En attendant, l’usine apporte les derniers ajustements et procède encore à des recrutements pour être 100% opérationnelle avant même le démarrage officiel.  «Effectivement, il y a beaucoup d’offres d’emplois et de recrutement en cours», confirme PSA Maroc.

Rien ne filtre encore sur les modèles de véhicules qui sortiront des chaînes de montage. «La production de véhicules n’a pas encore commencé, mais celle de moteurs est en phase de montée en cadence», confie  PSA à un journal français.

Une montée en cadence très rapide

Le premier véhicule devrait être assemblé début juillet, selon la même source. Le site de Kénitra est configuré de façon à produire deux modèles de véhicules de la toute nouvelle plateforme «CMP» du constructeur. Une  plateforme dédiée aux petites voitures telles que la Peugeot 208 de dernière génération (II), dévoilée en avant première au salon de Genève.

«Les véhicules qui seront produits sur le site de Kénitra seront du segment B et C, bâtis sur la même plateforme», se contente de dire Jean-Christophe Quémard, directeur PSA de la Région Moyen-Orient et Afrique.

L’usine a nécessité un investissement de 557 millions d’euros. Elle devrait produire quelque 20.000 unités en 2019 pour une capacité de 90.000 véhicules par an. Le management table sur 100.000 voitures dès 2020. L’objectif à terme est de monter à une capacité de 200.000 véhicules et autant de moteurs. 90% de la production sera orientée à l’export, essentiellement vers l’Afrique, le Moyen Orient, le Maghreb, la Turquie…

En plus de la production, pour la première fois, de moteurs made in Maroc, la force de cet investissement réside dans son taux d’intégration locale.
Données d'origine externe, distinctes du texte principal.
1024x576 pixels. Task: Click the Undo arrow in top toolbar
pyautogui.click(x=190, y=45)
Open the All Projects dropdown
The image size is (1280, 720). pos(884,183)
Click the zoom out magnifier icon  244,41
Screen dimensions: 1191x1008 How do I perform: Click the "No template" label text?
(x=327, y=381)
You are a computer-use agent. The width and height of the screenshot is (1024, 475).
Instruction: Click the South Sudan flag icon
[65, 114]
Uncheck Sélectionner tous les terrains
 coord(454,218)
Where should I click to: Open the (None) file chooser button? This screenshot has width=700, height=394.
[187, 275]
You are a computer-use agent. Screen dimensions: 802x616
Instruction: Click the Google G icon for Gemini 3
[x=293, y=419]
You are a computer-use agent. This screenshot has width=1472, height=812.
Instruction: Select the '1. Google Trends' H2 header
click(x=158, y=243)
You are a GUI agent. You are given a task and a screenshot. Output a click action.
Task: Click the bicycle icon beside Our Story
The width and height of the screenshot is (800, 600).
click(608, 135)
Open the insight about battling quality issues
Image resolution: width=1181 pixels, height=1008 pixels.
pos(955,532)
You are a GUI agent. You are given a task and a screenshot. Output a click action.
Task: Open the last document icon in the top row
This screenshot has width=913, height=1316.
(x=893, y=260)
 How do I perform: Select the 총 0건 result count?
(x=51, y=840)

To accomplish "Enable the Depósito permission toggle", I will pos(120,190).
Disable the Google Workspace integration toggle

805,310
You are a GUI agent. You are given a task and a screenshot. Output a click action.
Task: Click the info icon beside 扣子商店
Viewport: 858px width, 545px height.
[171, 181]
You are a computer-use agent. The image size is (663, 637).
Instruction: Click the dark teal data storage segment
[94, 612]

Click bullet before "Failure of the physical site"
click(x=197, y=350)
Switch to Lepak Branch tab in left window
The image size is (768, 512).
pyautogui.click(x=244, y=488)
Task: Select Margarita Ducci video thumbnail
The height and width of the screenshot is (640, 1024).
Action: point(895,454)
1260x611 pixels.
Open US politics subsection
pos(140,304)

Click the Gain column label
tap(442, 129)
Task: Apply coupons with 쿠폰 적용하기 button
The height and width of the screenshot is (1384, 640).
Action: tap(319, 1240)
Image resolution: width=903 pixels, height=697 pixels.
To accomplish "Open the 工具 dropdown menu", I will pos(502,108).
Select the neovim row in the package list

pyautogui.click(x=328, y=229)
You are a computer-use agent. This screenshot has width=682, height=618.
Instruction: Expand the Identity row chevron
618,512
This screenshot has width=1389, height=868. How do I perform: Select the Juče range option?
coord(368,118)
Le premier véhicule sortira du montage avec un taux d’intégration d’au moins 60%. A terme, ce même taux est appelé à monter à 80%. L’employabilité du site est un autre argument fort.

Pour l’heure, l’usine enregistre 500 recrutements. Elle table sur 1.600 salariés avant même fin 2019. Les effectifs devront passer à terme à quelque 2.200 personnes. «C’est vraiment une montée en cadence très rapide. Et ce n’est que la première phase. Avec la phase II, l’usine passera à 2.300 voire 2.400 salariés», confie le management.

Mieux encore, PSA a monté un centre de recherche et développement dont l’effectif actuel tourne autour de 600 salariés et ingénieurs ainsi qu’ une centaine de personnes sur le centre de pilotage. Le site R&D devra passer à 750 personnes d’ici fin 2019, confirme PSA Maroc.

Les créations d’emplois sont encore plus importantes dans l’écosystème immédiat de PSA ou encore auprès des 27 greenfields installés. L’on parle d’un total de 30.000 emplois à terme. Au total, 62 équipementiers vont fournir le groupe français, dont 48 fournisseurs qui alimentent le site de Kénitra.